Duplicate the records from the line with "Click the eye" up to and including the line with "point(523,106)".

-------------------------

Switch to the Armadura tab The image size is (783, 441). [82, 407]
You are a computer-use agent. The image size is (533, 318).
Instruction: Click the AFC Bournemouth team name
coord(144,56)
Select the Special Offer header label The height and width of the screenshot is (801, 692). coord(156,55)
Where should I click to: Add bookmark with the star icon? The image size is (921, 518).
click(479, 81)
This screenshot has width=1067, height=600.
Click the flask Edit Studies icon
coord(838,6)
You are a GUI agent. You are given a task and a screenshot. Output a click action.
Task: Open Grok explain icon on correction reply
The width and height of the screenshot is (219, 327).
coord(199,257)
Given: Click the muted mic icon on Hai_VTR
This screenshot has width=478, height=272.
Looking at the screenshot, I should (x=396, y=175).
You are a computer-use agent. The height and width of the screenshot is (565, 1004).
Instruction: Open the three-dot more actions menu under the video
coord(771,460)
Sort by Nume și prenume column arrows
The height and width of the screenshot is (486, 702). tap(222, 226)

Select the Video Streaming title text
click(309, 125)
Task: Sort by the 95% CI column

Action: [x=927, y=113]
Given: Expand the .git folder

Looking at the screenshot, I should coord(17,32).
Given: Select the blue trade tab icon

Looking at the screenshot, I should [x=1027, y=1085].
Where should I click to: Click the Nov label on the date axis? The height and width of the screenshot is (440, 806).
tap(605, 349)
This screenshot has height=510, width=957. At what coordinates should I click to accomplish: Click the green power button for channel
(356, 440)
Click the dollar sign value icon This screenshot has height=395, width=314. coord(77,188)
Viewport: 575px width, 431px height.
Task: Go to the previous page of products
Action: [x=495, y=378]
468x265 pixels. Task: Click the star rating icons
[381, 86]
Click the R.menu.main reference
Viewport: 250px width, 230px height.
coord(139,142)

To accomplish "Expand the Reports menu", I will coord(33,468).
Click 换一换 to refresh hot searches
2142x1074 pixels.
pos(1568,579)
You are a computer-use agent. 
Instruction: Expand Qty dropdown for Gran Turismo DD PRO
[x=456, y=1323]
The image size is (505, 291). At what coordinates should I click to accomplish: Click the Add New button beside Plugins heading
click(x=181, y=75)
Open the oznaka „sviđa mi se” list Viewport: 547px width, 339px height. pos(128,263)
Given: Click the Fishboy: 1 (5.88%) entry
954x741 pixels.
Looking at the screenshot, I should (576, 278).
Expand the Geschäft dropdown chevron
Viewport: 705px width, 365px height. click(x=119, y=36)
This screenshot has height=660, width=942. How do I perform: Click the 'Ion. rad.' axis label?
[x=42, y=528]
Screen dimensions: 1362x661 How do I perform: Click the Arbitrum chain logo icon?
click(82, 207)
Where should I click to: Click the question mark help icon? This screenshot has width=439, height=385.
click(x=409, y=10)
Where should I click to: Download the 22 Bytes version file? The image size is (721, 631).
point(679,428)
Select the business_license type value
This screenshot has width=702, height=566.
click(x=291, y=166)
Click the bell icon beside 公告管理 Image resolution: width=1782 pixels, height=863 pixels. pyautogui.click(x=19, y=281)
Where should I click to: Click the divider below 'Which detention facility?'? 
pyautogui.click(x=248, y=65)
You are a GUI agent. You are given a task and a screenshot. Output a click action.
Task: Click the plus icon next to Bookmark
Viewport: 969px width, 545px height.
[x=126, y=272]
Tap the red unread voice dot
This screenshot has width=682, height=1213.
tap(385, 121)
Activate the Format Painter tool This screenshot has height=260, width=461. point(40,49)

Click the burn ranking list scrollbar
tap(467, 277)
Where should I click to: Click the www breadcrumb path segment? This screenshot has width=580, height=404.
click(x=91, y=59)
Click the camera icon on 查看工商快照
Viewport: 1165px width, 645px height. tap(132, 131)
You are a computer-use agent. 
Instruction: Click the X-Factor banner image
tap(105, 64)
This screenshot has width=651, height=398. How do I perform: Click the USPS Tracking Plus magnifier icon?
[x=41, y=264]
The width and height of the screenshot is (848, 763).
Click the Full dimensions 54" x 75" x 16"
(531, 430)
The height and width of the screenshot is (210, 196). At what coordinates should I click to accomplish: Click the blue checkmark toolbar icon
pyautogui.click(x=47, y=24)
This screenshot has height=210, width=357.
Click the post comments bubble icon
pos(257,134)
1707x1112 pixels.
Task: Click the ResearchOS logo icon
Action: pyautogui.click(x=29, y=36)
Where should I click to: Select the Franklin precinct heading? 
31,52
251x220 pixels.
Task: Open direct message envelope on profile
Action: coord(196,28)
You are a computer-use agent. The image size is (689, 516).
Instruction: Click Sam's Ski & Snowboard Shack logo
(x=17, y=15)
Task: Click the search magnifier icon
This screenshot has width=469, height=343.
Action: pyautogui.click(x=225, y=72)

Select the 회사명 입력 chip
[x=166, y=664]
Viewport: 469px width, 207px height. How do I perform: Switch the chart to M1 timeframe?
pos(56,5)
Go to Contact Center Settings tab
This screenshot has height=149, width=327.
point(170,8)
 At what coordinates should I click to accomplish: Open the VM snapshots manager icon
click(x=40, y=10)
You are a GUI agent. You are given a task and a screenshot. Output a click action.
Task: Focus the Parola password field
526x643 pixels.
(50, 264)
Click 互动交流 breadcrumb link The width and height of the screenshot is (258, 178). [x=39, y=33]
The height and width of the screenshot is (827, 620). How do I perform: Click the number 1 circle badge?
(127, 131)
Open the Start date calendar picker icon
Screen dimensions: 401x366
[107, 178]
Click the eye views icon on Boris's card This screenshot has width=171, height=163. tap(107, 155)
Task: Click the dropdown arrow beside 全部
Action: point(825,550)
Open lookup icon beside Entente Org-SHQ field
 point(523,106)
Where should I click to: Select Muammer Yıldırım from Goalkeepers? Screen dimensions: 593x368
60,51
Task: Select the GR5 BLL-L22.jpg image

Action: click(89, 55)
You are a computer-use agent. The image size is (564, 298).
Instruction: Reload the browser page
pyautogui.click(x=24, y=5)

-------------------------

ANSWER IN FULL:
Click the eye views icon on Boris's card This screenshot has width=171, height=163. tap(107, 155)
Task: Click the dropdown arrow beside 全部
Action: point(825,550)
Open lookup icon beside Entente Org-SHQ field
 point(523,106)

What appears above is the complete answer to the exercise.